At 15:23 2000-11-08 -0500, Justin F. Kuo wrote:
>>I'm not too familiar with UNIX but believe fgrep, at my ISP, does not
>>allow the -quiet option. What may I use instead to make my recipe work?
>
>Uh, perhaps you could indicate why it is you need it - to abort the search
>early, or to suppress output somehow?
My reciepe (borrowed from Craig Johnston) searches the $FRIENDS file for
people I always want to get mail from. If the mail is from one of them,
then forward a copy to work.
:0
* ? (formail -x From: -x Sender: | fgrep -iqf $FRIENDS)
{
:0 c:
${DEFAULT}
:0 fhw
| cat - ; \
echo "======= Forwarded Mail from kuo(_at_)world(_dot_)std(_dot_)com
=========="
:0 fhw
| formail -A"X-Loop: kuo(_at_)world(_dot_)std(_dot_)com"
:0
!jkuo(_at_)meditech(_dot_)com
}
I think the -q is supposed to suppress all normal output. Would this line
work?
If you need it in this way, omission of it won't make a difference - fgrep
is successful. This output isn't being sent to a file or into your
message, or the log. -q would slightly improve performance if you were
dealing with either a large friends file, or a large group of headers to
match against.

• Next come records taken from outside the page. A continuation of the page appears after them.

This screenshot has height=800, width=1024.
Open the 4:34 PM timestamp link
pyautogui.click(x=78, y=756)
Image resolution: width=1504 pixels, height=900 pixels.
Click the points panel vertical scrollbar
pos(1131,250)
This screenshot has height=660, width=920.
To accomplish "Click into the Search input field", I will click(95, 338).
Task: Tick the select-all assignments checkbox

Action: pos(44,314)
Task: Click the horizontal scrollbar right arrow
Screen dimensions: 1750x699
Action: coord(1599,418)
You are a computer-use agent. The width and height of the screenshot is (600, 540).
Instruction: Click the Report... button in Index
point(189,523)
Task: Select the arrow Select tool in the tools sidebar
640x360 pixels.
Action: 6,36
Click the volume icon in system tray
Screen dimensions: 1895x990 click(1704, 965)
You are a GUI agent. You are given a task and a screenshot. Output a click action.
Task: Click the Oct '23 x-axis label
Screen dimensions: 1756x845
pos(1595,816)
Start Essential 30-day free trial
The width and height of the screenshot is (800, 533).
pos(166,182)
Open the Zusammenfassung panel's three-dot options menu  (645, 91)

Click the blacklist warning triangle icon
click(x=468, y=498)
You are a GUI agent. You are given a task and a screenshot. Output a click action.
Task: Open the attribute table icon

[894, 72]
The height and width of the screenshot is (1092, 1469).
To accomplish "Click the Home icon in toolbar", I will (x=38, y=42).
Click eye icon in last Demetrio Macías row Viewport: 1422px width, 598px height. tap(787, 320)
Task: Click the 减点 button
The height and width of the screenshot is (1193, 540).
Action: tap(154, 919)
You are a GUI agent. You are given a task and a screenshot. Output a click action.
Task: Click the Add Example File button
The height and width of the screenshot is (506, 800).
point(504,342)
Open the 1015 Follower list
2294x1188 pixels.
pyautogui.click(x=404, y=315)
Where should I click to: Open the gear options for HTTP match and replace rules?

In your example, this is unlikely to be substantial.
For example, I use a recipe similar to the following:
#
:0:
* $? $FORMAIL -xFrom: | $FGREP -i -f $PMDIR/friends.dat
$MAILDIR/friends
I have absolutely no problems with this.
($FGREP points to the path for fgrep, $FORMAIL to formail, $PMDIR and
$MAILDIR are directories to specific resources).
Your includsion of '-x Sender' shouldn't be a problem, just an additional
header you're checking that I don't.
---
Please DO NOT carbon me on list replies. I'll get my copy from the list.